_Information shown_
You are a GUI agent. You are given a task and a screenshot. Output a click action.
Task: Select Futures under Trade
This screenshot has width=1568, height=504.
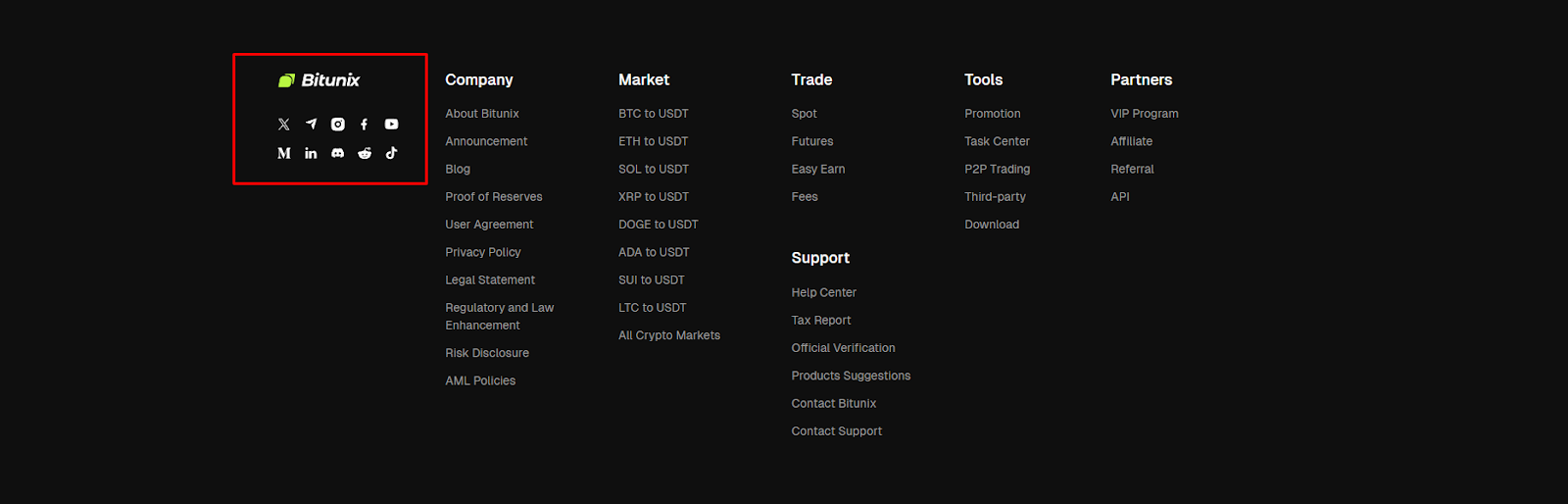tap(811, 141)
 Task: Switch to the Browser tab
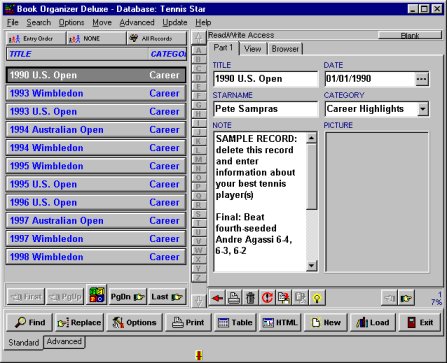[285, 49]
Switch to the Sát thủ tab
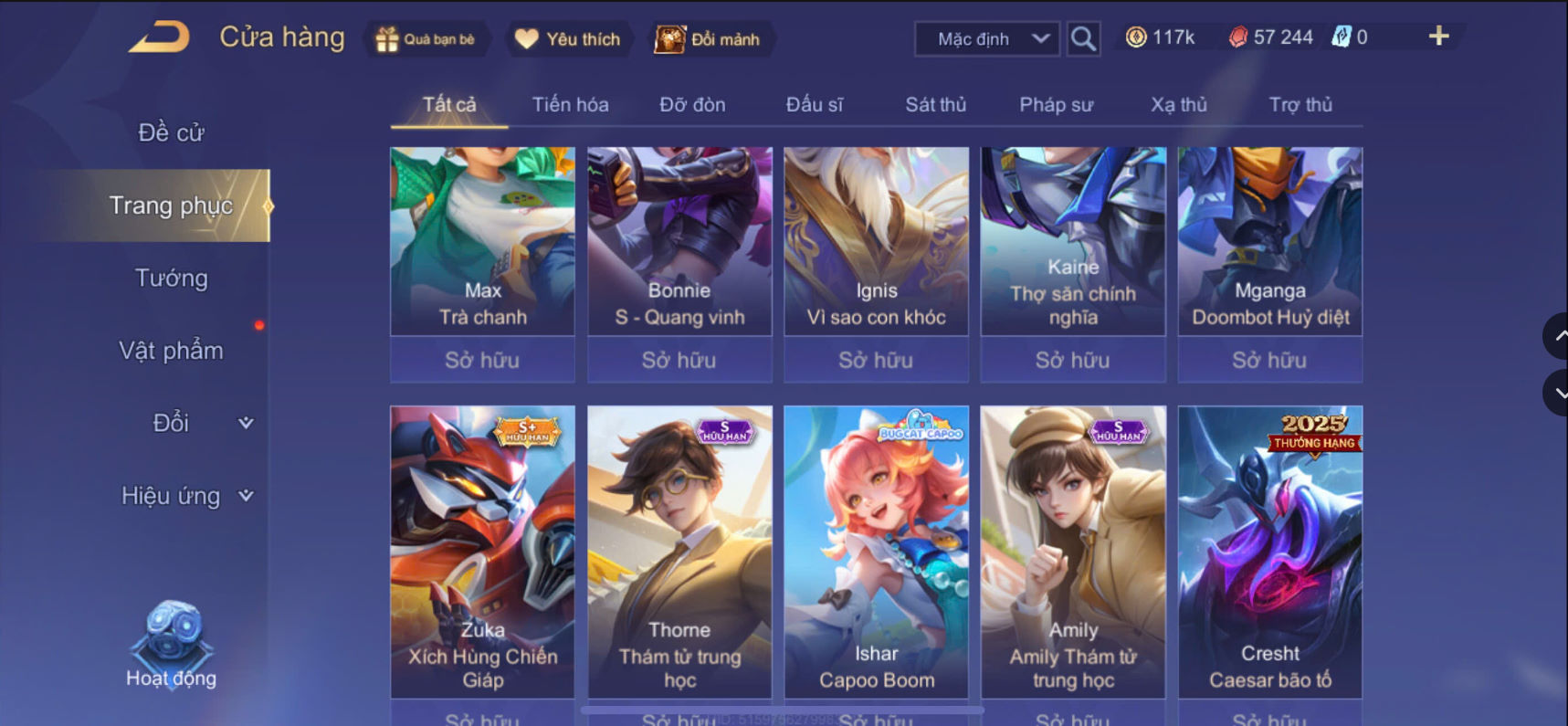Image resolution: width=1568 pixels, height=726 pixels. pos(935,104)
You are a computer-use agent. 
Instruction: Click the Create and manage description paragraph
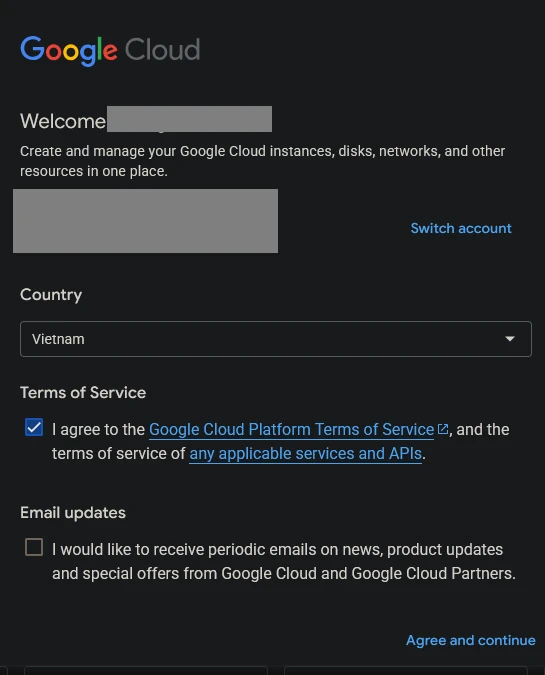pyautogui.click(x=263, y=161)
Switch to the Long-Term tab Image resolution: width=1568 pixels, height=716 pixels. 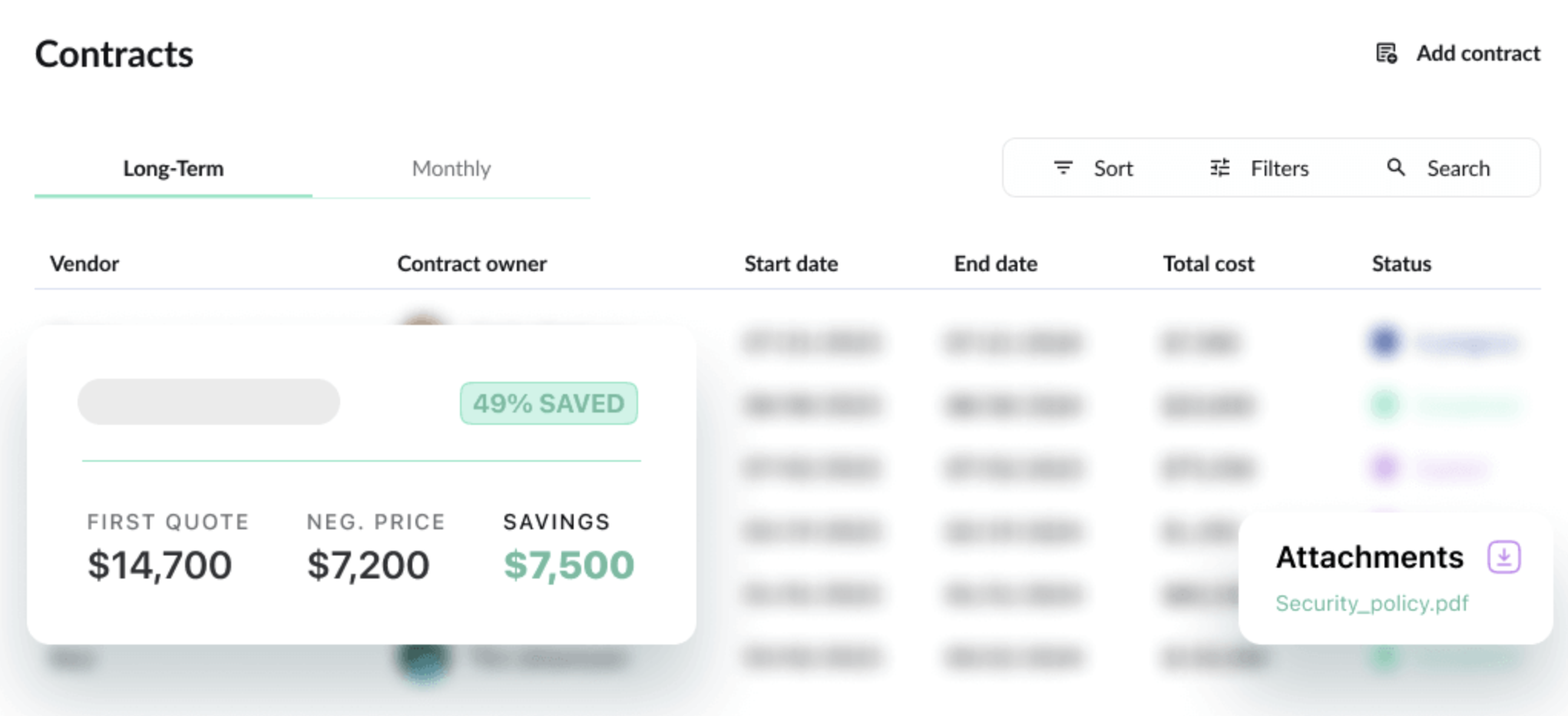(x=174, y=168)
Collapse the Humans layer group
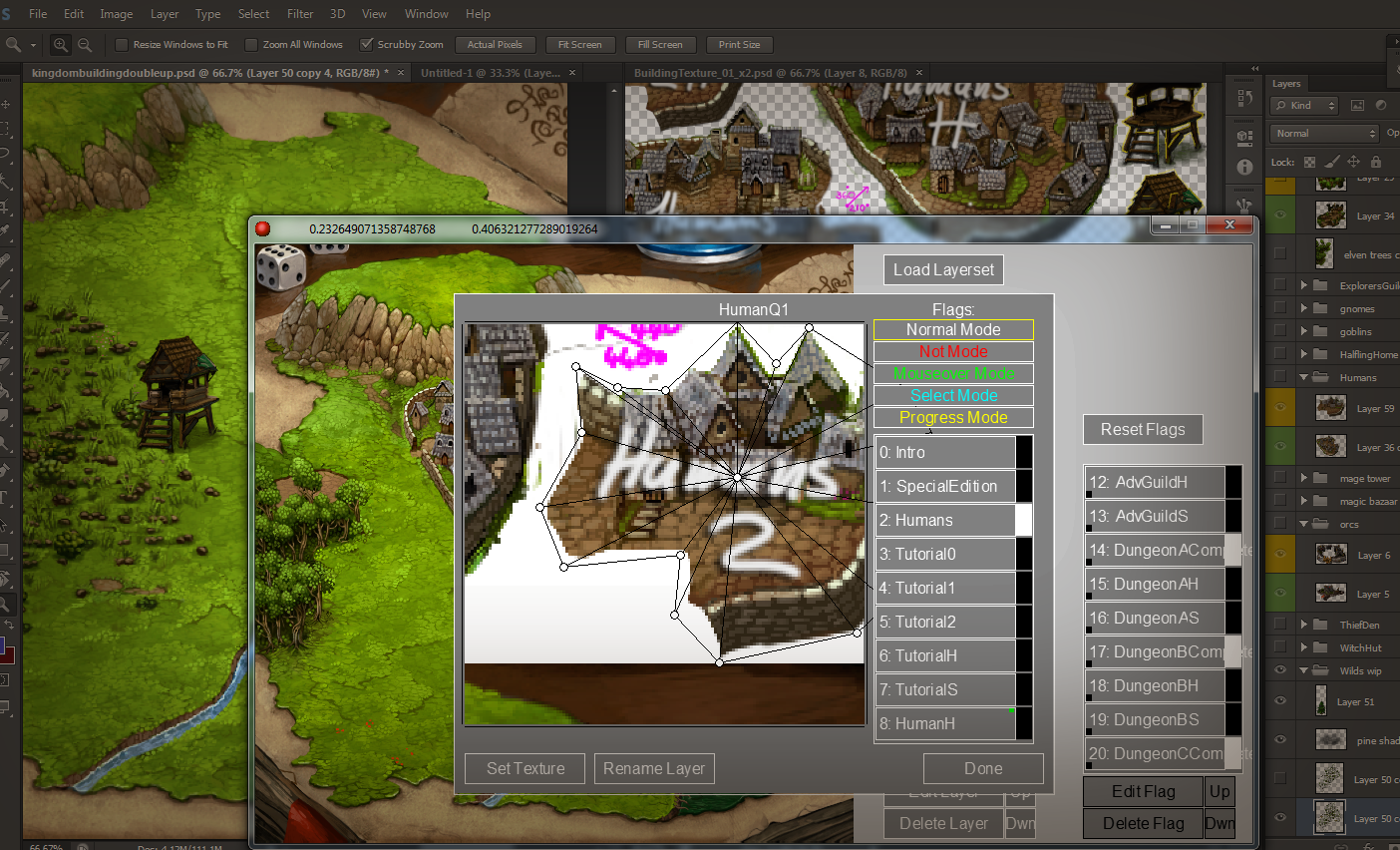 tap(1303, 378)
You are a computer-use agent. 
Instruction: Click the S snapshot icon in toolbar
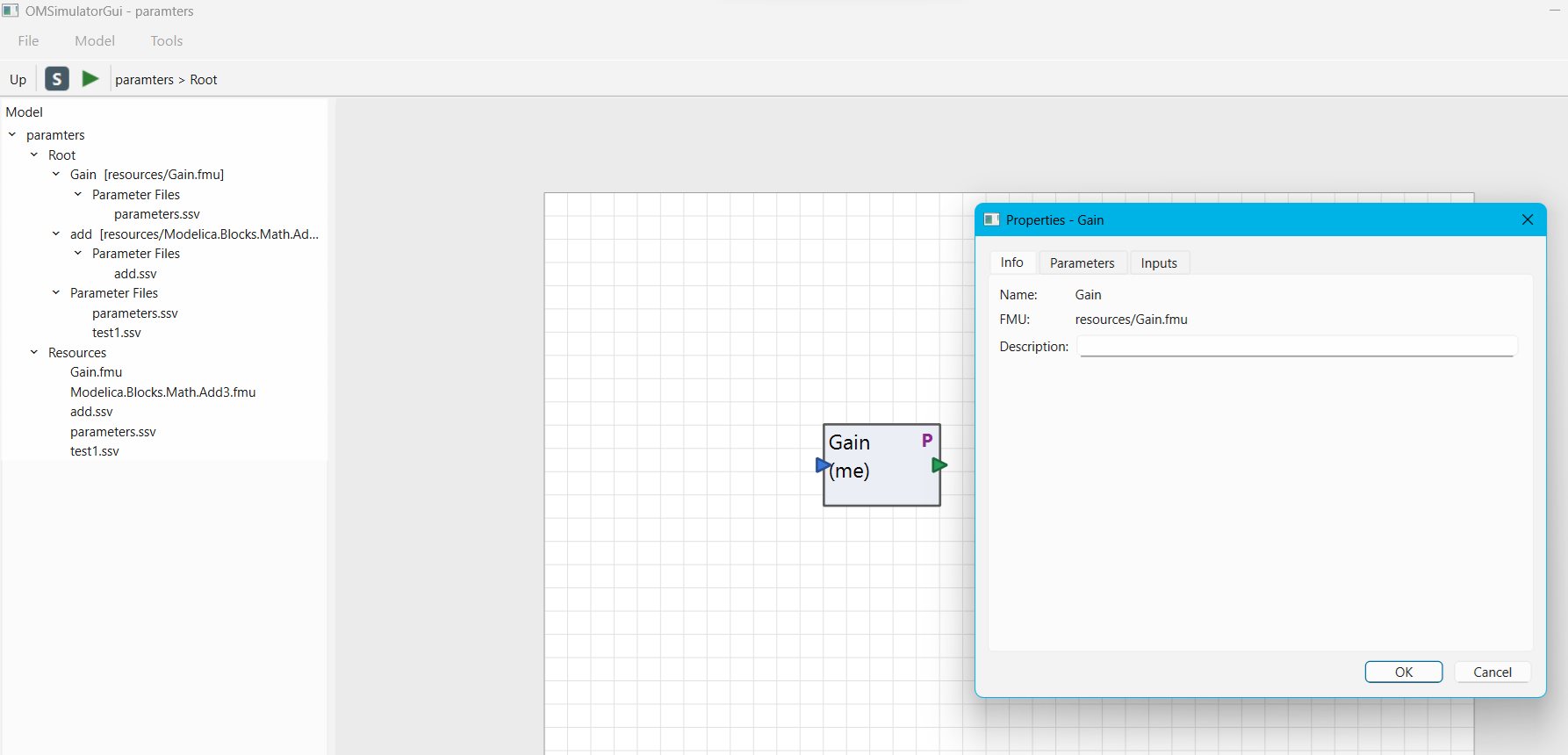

_Task goal_
The copy you give must run from the line containing "Collapse the Humans layer group" through the last line of the records, exactly, with the pictures left out.

_Written solution_
Collapse the Humans layer group
 tap(1303, 378)
You are a computer-use agent. 
Instruction: Click the S snapshot icon in toolbar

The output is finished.